**TASKS TO COMPLETE:**
1. List the three subjects named in the questions that open the Urs Fischer review.
2. Answer these questions from the Urs Fischer review:
(a) How many rooms make up the gallery's exhibition space?
(b) In what year did Duchamp sign a urinal?
(c) What covers the faces of the subjects in Fischer's "Problem" series?

**SELECTED TEXT:**
Contemporary Art? Large scale installations? Comestible sculptural materials?
If any of these words pique your interest, then hop the metro to Barberini and take a look at the wonderful and bizarre works of Swiss artist, Urs Fischer, showing at Rome’s Gagosian Gallery.
It’s a tiny exhibition space, just three rooms inside a former bank from the 1920s, but its display-case size makes this art gallery a perfect intermission from Rome’s bustling center. The handful of Fischer pieces (on display for just over a month) confront expectations, posing modern art’s favorite question since Duchamp signed a urinal in 1917: what is art anyway?
In his “Problem” series, Fischer presents the viewer with what would be classic portrait shots except that the faces of his subjects are completely obscured by the silk-screened image of an enormous egg. An egg? Yes, why not? Eggs, either split in half or whole, frustratingly block each face, heightening your interest more than if you could see them. It’s art that withholds instead of reveals and makes your own curiosity part of what is on display, perhaps revealing more about who you are than who is in the painting.
It’s true you would never look at an egg this closely if it weren’t overlaid on the ever-fascinating human face. But then you might ask, why does anyone need to look at an egg this closely? As you try to work it out you get the feeling that somewhere Fischer is laughing at the joke he’s played on you…or is that just my own paranoid interpretation?

(Collected data entries)

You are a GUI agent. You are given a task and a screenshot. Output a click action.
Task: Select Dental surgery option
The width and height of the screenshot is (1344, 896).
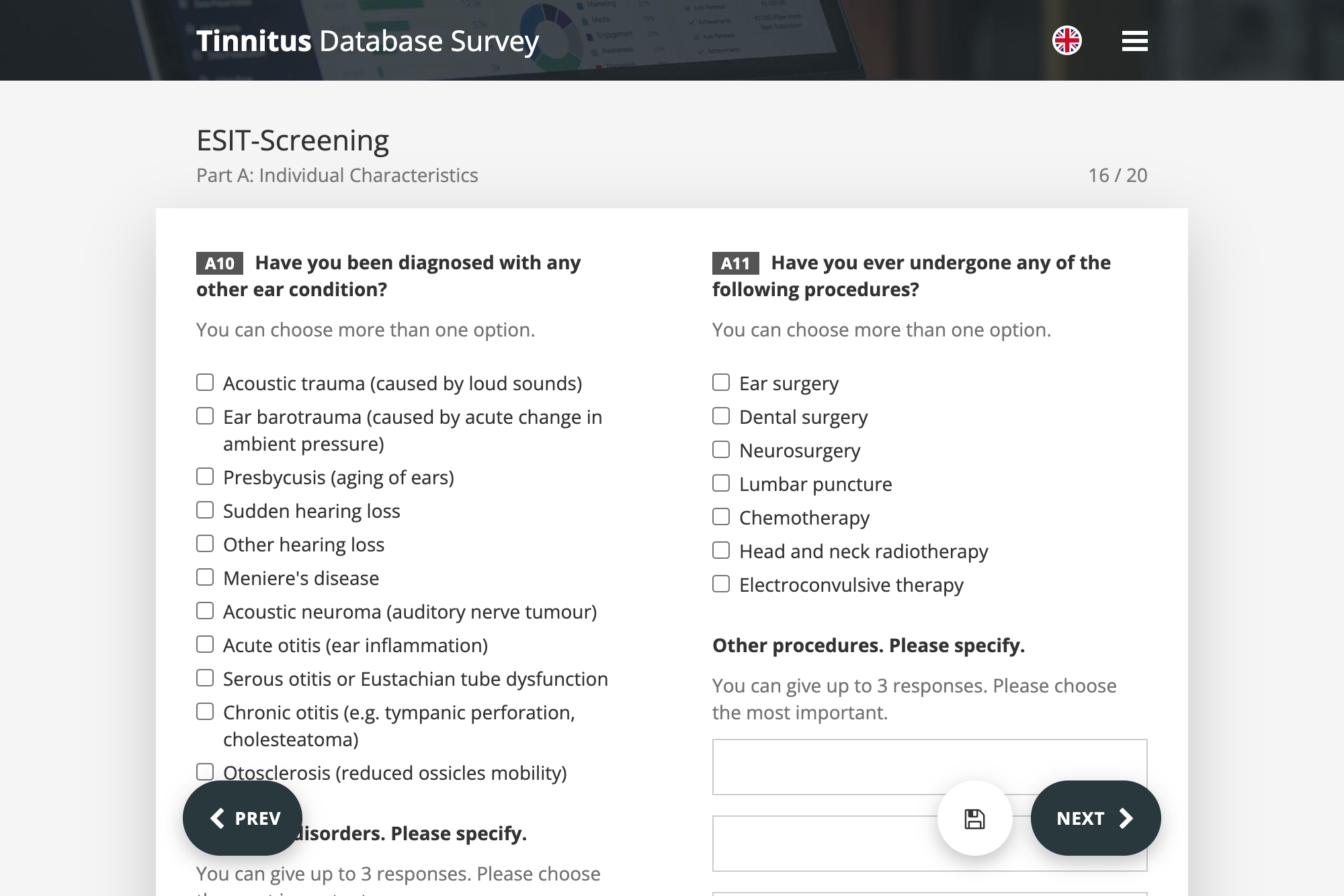click(721, 416)
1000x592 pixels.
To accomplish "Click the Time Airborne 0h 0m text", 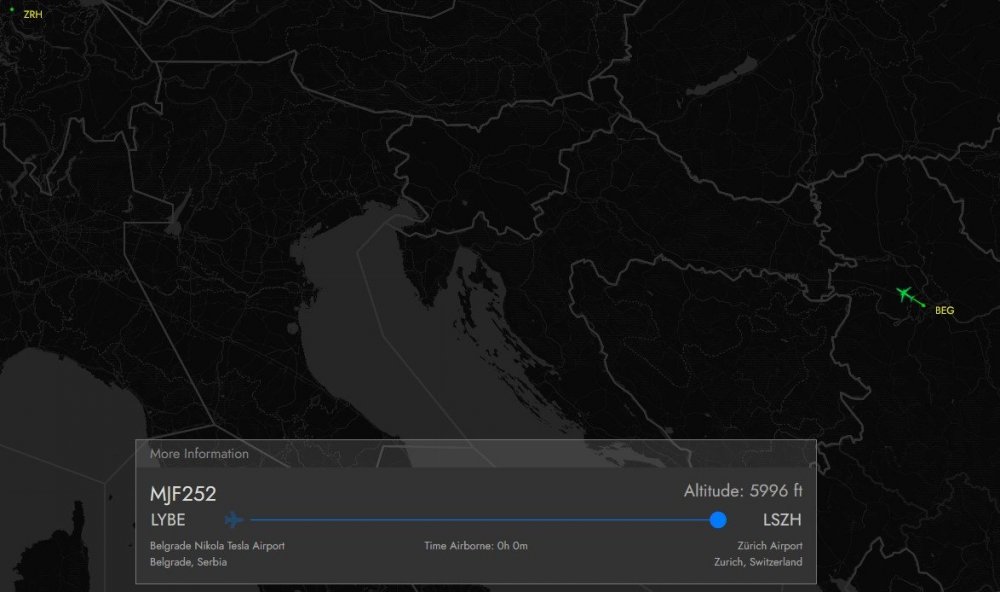I will pos(476,546).
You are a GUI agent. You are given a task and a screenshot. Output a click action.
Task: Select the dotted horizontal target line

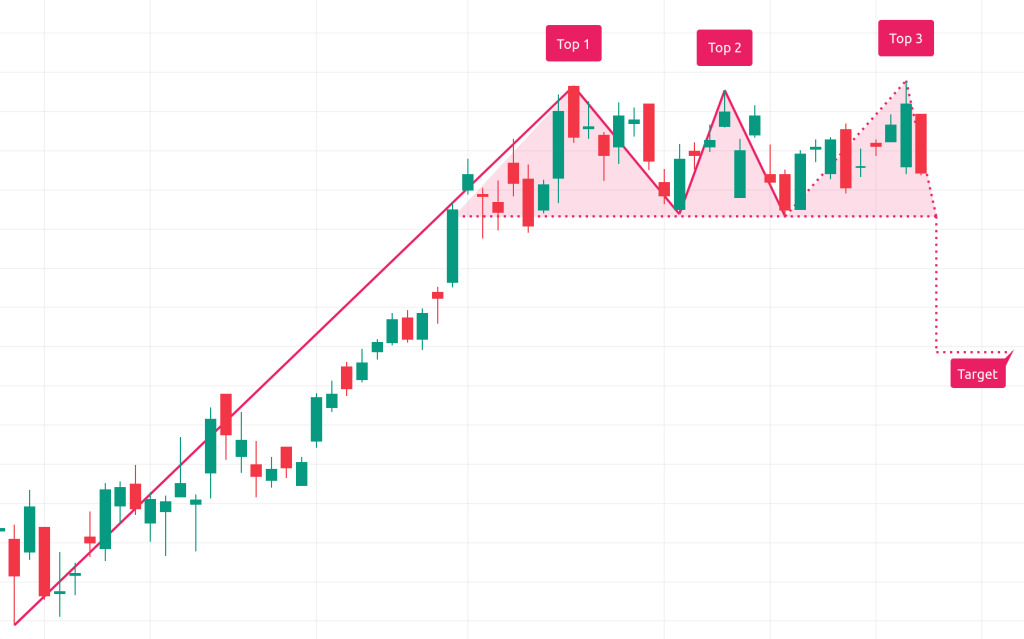(x=970, y=352)

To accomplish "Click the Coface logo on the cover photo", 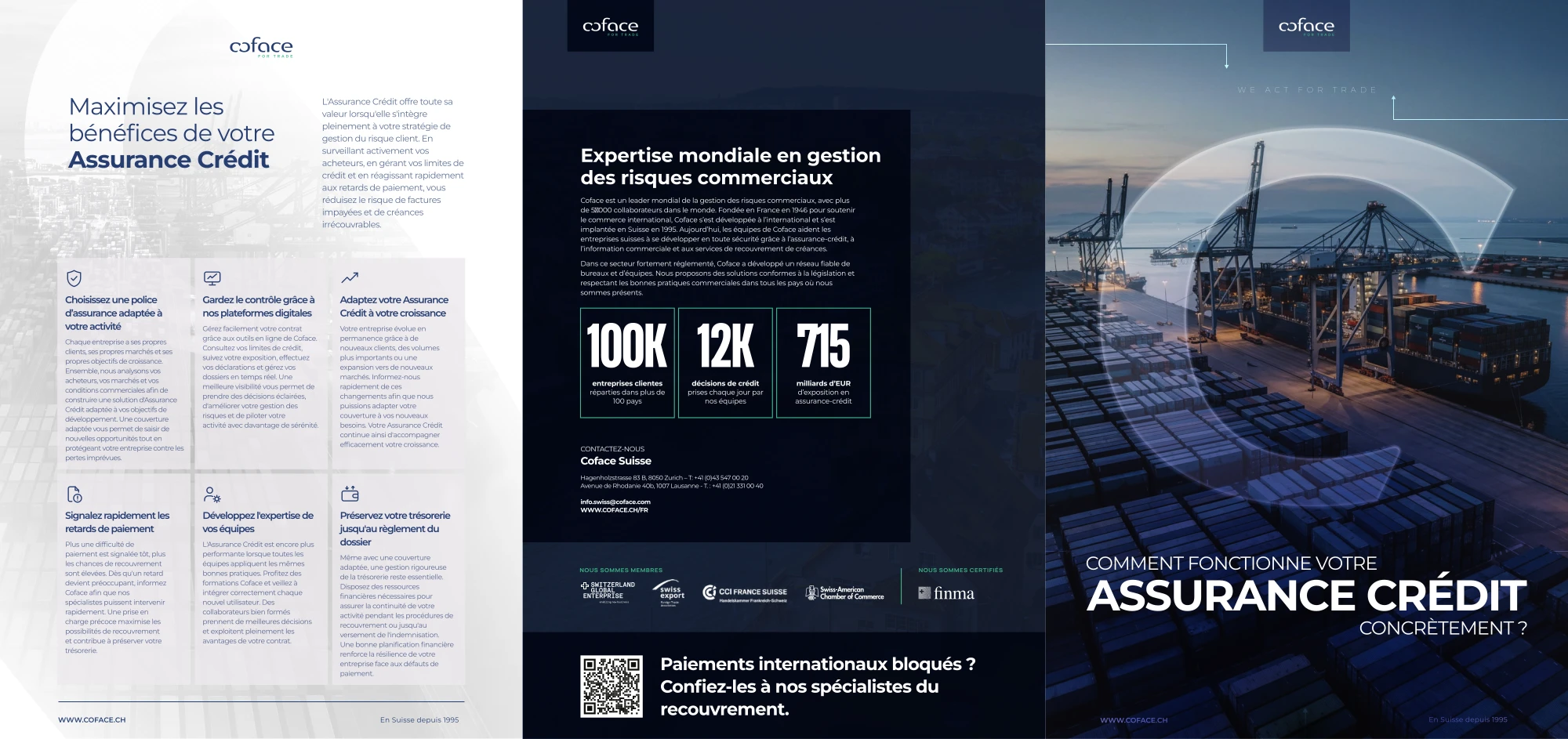I will coord(1306,27).
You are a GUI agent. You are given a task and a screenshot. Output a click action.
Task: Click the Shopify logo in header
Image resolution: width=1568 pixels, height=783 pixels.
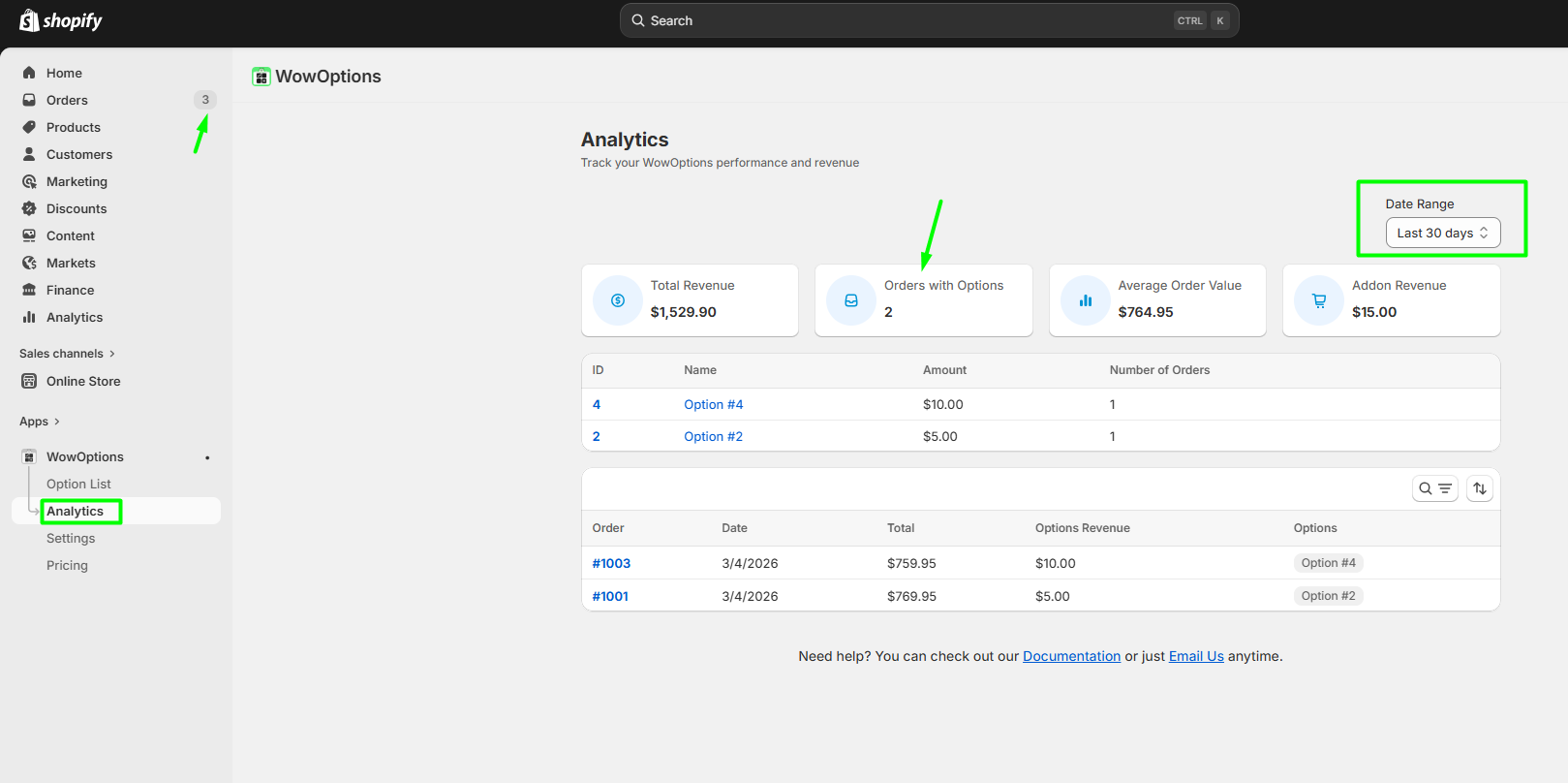(x=61, y=20)
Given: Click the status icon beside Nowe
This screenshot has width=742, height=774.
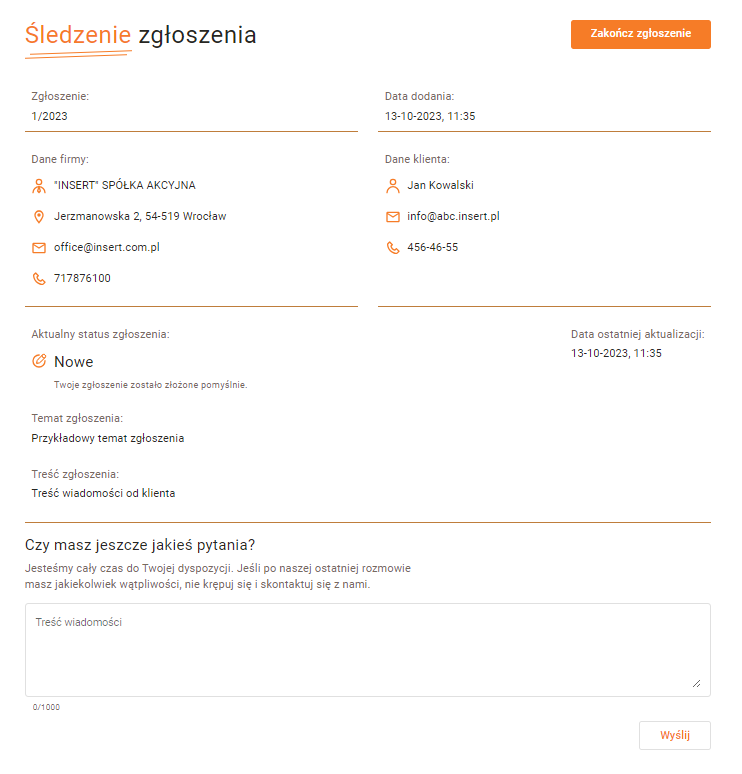Looking at the screenshot, I should coord(39,361).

**SOLUTIONS:**
1.
Contemporary Art
Large scale installations
Comestible sculptural materials

2.
(a) Three
(b) 1917
(c) The silk-screened image of an enormous egg